Reduced pulmonary diffusing capacity for carbon monoxide (DLCO) can be observed in pulmonary arterial hypertension (PAH) and associates with increased mortality. However, the prognostic value of DLCO when corrected for haemoglobin (DLCOc), an independent modifier of DLCO, remains understudied. Additionally, the prognostic role of ventilation (V)-perfusion (Q) emission computed tomography (V/Q SPECT) findings in patients with PAH, which may concurrently be performed to rule out chronic thromboembolic pulmonary hypertension, is uncertain. A retrospective cohort study was conducted on 152 patients with PAH referred to a tertiary hospital for evaluation from January 2011 to January 2020. Lung function tests, clinical data and V/Q SPECT were ascertained.

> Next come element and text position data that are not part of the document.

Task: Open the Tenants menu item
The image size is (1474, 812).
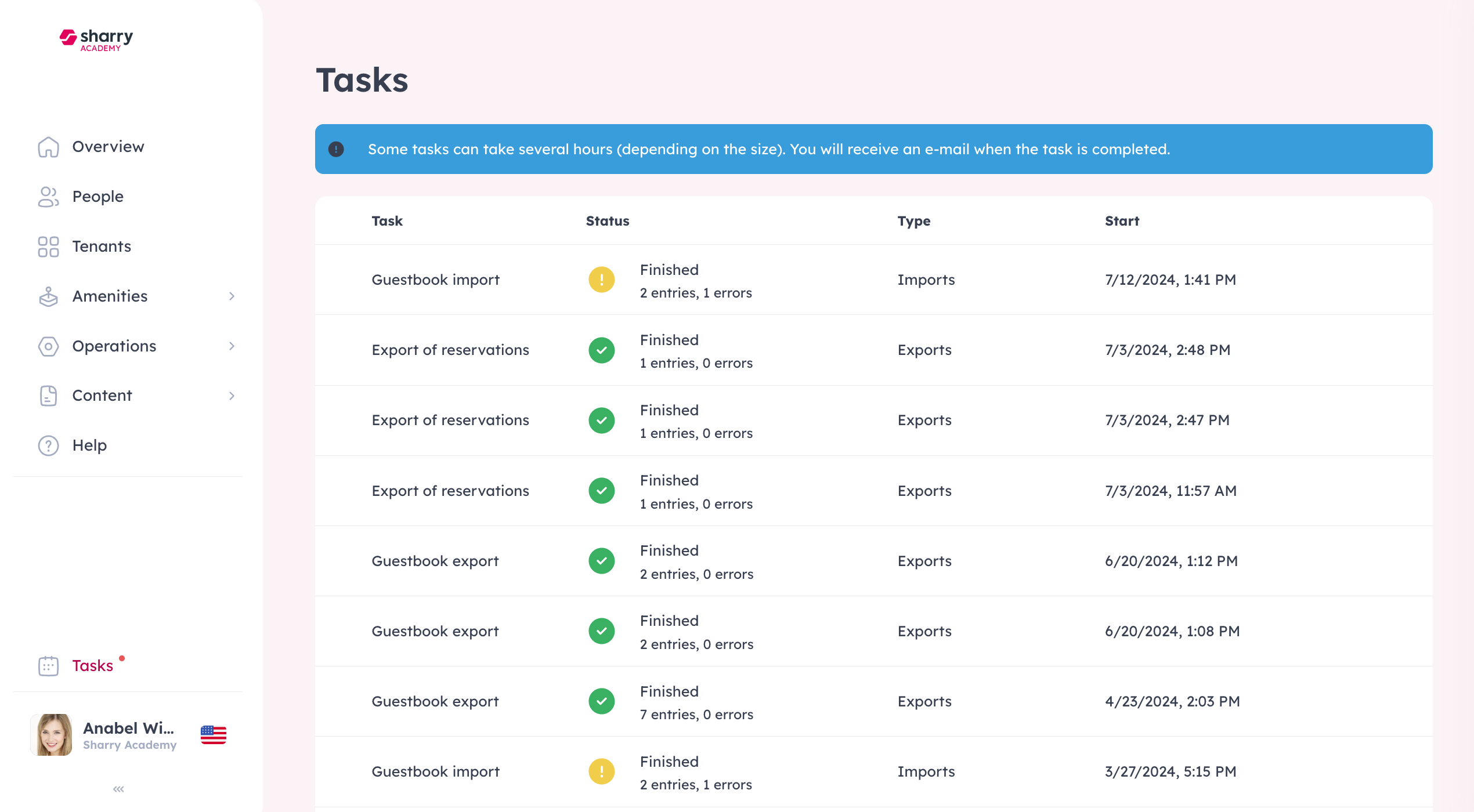Action: 102,246
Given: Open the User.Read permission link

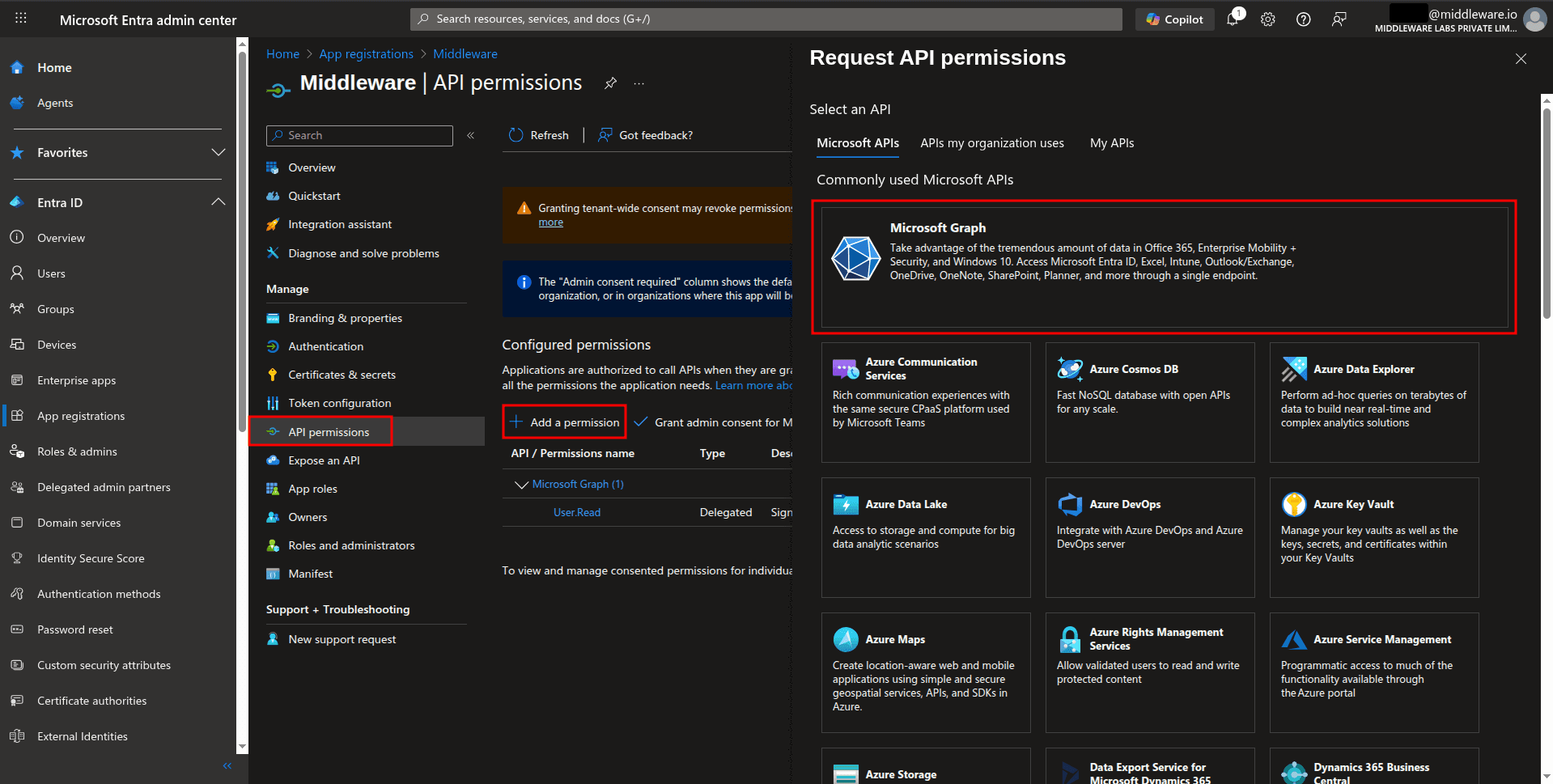Looking at the screenshot, I should click(576, 511).
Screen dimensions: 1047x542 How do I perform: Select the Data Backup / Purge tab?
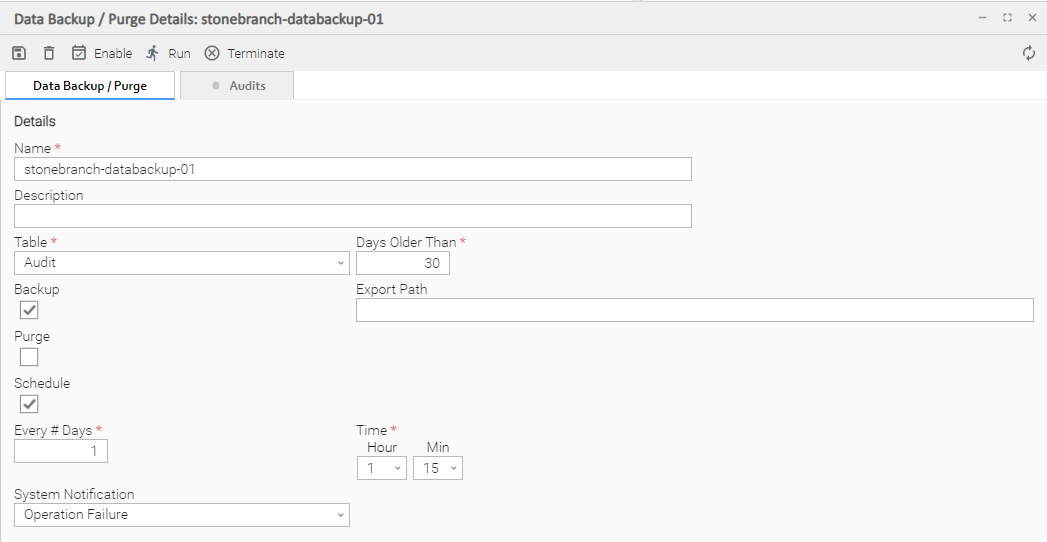pos(90,86)
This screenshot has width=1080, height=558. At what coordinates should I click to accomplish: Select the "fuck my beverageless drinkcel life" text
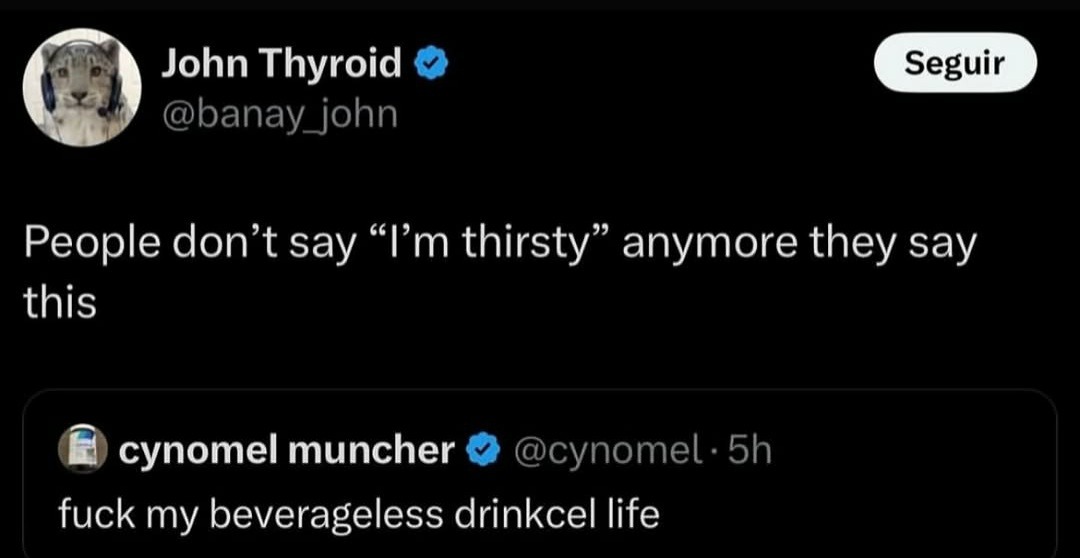click(x=359, y=513)
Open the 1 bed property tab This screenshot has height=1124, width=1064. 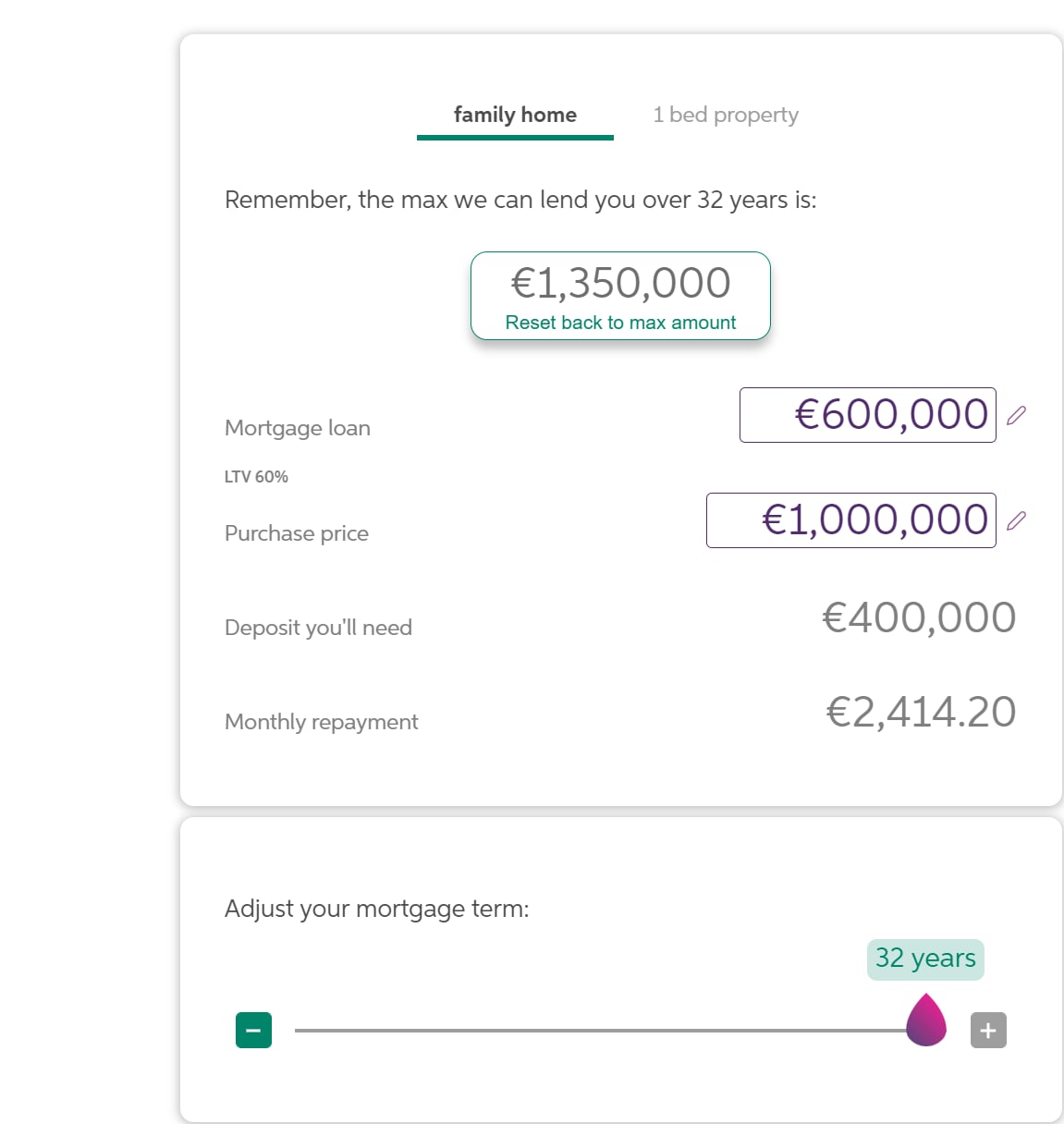coord(726,116)
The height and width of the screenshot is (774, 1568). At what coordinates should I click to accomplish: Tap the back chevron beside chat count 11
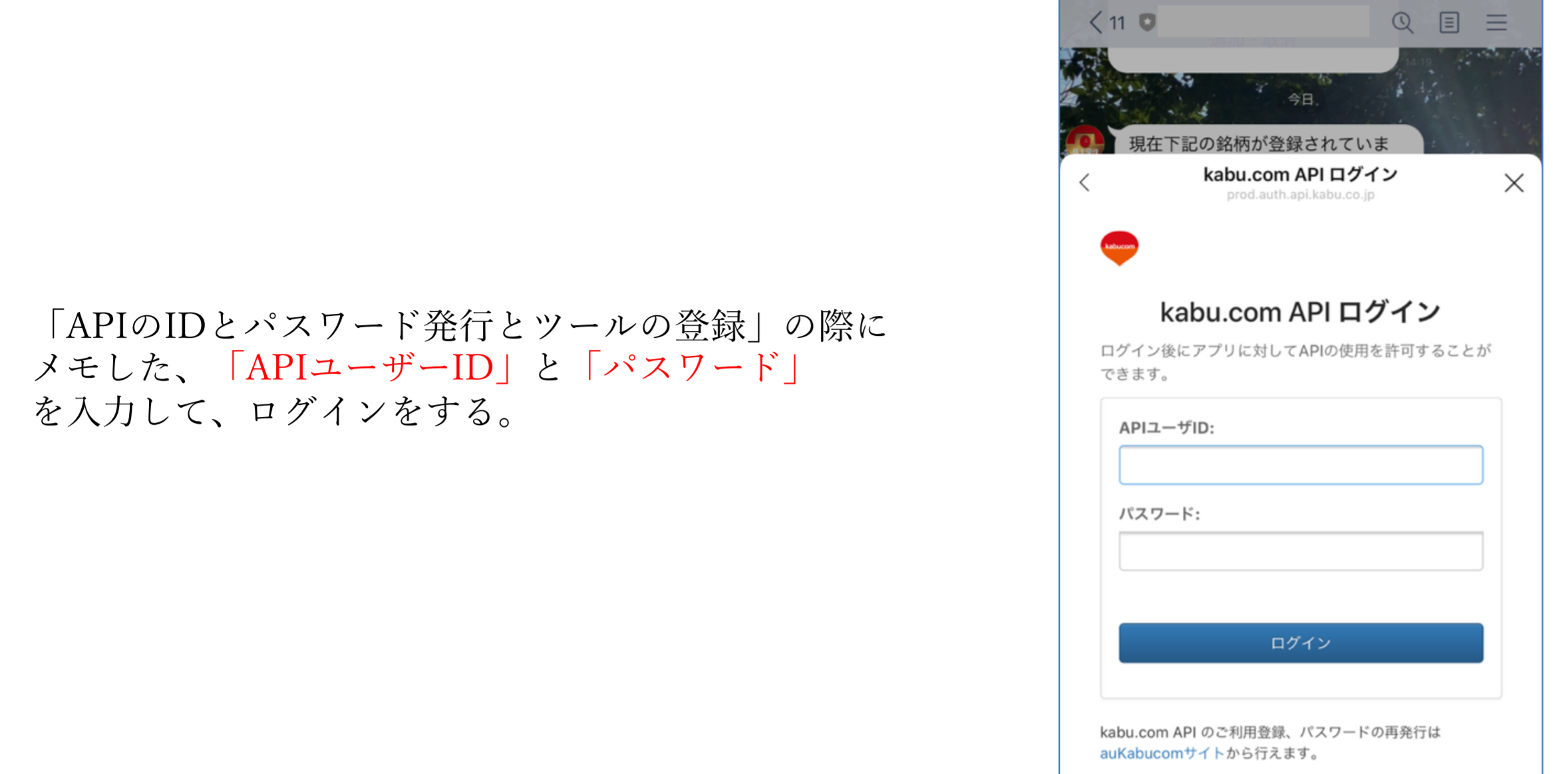point(1095,23)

Cox regression analysis was performed to evaluate the association between DLCOc, DLCO and V/Q SPECT defects at referral with all-cause mortality. In equally adjusted Cox regression analysis, each percentage increase in DLCOc % predicted (%pred) (hazard ratio (HR) 0.97; 95% CI: 0.94-0.99) and DLCO%pred (HR 0.97; 95% CI: 0.94-0.99) was similarly associated with all-cause mortality. There was no detectable difference in area under the curve for prediction of all-cause mortality by DLCOc%pred and DLCO%pred (C-index 0.71 and 0.72, respectively, P = 0.85 for difference). None of the defects noted on V/Q SPECT were significantly associated with mortality, but mismatched defects were associated with lower values of DLCOc%pred and DLCO%pred. DLCOc%pred and DLCO%pred perform equally as prognostic markers in PAH, supporting the use of either metric when available for prognostic stratification.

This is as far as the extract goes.